Gestern Abend richteten sich die Augen vieler Freizeitpark Fans auf die alte Halle in der bayrischen Gemeinde Neufahrn bei Freising. Kein Wunder, sollten dort doch die ersten handfesten Details zu einem neuen, rund 18 Hektar großen und 320 Millionen Euro teuren Freizeit- und Kulturpark nahe dem Münchner Flughafen bekannt gegeben werden. Wer jetzt große Augen bekommt, sollte die Sektflaschen aber noch bis zum Ende des Artikels im Kühlschrank lassen. Denn war das dort vorgestellt wurde, sorgte unter den Anwesenden nur für fassungsloses Kopfschütteln und erboste Zwischenrufe wie “Wollen wir nicht, brauchen wir nicht”

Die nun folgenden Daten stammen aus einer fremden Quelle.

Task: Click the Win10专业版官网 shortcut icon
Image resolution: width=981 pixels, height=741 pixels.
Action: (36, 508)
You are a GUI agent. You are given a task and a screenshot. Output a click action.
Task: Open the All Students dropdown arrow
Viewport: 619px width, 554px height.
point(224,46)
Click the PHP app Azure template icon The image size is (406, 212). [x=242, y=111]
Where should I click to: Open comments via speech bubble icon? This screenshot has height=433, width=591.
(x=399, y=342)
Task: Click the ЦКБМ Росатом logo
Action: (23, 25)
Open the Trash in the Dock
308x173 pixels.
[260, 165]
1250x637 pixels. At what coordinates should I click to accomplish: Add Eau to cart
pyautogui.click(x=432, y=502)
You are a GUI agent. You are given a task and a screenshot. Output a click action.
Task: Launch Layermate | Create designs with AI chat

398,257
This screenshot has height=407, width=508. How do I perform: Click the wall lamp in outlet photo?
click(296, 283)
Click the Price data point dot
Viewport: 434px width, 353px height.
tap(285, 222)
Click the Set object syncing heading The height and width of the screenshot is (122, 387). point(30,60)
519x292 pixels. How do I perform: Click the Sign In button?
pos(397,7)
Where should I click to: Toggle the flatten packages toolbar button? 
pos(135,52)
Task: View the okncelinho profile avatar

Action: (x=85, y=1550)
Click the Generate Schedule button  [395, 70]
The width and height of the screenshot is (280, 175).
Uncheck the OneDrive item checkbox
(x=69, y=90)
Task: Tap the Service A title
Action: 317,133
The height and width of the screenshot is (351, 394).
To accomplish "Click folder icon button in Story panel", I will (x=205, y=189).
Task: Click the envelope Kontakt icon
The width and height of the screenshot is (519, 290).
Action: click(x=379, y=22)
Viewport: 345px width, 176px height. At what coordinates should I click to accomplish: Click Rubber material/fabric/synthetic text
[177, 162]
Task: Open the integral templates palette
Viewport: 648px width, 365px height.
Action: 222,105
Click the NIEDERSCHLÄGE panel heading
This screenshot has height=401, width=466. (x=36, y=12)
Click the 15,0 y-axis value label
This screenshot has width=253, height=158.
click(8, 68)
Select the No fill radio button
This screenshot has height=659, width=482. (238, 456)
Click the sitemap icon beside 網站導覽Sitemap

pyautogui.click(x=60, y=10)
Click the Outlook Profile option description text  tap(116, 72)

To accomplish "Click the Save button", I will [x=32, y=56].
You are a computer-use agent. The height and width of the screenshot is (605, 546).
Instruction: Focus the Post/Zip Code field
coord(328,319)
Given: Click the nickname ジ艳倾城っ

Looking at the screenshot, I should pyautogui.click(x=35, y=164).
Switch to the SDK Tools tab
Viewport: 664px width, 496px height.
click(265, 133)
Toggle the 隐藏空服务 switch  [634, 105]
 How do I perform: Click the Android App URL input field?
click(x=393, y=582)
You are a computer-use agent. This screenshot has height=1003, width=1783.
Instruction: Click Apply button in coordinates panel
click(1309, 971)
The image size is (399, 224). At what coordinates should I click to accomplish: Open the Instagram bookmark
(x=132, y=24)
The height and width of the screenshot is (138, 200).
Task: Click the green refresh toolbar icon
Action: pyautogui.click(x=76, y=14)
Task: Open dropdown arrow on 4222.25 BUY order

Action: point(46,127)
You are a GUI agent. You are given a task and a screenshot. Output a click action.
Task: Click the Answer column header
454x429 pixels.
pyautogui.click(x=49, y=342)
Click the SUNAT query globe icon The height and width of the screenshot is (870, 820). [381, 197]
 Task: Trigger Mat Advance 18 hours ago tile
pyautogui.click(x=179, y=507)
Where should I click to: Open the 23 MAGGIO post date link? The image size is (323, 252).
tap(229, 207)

Bavaria Park Modell Bavaria Park   Kopfschütteln um den geplanten Freizeitpark

Das enttäuschende Architektur Modell des Bavaria Park

Aber von Anfang an: Der komplett überdachte und schallgeschützte Bavaria-Park soll im Ortsteil Mintraching aus dem Boden gestampft werden und die bayrische Lebensfreude für Besucher aus aller Welt erlebbar und greifbar machen. Zu den Highlights des Konzepts zählen diverse Musik- und Theaterbühnen, gastronomische Betriebe mit typisch bayrischer Küche und einige Themenhäuser, in denen wissenswertes über Energie und Wirtschaft kindergerecht erklärt wird. Achterbahnen wird es keine geben, dafür historische und moderne Fahrgeschäft, wie zum Beispiel die von König Ludwig II erdachte Ballonseilbahn mit Pfauengondeln. Also Brezeln, Bier und einzeln zu zahlende Kirmes-Rides für erträumte zwei Millionen Besucher pro Jahr?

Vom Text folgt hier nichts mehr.